◆ **Information shown**:
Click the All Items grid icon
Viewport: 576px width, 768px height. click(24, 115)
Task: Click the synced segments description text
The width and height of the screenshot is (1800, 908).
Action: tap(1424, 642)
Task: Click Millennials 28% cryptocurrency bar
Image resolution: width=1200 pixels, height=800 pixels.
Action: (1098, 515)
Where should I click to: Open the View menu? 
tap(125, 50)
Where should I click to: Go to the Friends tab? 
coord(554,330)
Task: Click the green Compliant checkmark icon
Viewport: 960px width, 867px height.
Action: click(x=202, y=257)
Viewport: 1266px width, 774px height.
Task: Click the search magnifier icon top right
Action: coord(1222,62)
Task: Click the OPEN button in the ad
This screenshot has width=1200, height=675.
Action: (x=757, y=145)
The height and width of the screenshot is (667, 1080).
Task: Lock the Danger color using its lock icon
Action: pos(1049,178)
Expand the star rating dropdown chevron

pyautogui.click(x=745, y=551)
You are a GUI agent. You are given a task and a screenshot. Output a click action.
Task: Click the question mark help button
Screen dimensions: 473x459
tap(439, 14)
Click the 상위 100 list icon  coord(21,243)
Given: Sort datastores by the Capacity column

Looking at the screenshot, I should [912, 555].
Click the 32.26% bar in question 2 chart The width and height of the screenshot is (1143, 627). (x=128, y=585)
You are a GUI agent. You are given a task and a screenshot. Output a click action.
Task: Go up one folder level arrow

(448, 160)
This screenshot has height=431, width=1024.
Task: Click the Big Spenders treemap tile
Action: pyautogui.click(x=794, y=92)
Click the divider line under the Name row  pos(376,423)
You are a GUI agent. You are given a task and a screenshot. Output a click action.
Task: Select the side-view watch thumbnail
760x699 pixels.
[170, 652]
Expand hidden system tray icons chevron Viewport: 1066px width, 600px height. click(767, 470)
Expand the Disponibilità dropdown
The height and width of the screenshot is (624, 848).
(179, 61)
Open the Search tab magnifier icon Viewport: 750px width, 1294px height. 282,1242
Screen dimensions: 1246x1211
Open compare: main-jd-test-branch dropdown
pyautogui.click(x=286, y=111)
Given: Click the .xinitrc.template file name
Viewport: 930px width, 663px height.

◆ **Work to be completed**: Rewrite the items from the line containing "Click the 32.26%" through the end of the items, replacing "dropdown" with "drop-down list" and leaving all else unchanged.

◆ **Answer to the task**:
Click the 32.26% bar in question 2 chart The width and height of the screenshot is (1143, 627). (x=128, y=585)
You are a GUI agent. You are given a task and a screenshot. Output a click action.
Task: Go up one folder level arrow

(448, 160)
This screenshot has height=431, width=1024.
Task: Click the Big Spenders treemap tile
Action: pyautogui.click(x=794, y=92)
Click the divider line under the Name row  pos(376,423)
You are a GUI agent. You are given a task and a screenshot. Output a click action.
Task: Select the side-view watch thumbnail
760x699 pixels.
[170, 652]
Expand hidden system tray icons chevron Viewport: 1066px width, 600px height. click(767, 470)
Expand the Disponibilità drop-down list
The height and width of the screenshot is (624, 848).
(179, 61)
Open the Search tab magnifier icon Viewport: 750px width, 1294px height. 282,1242
Screen dimensions: 1246x1211
Open compare: main-jd-test-branch drop-down list
pyautogui.click(x=286, y=111)
Given: Click the .xinitrc.template file name
Viewport: 930px width, 663px height.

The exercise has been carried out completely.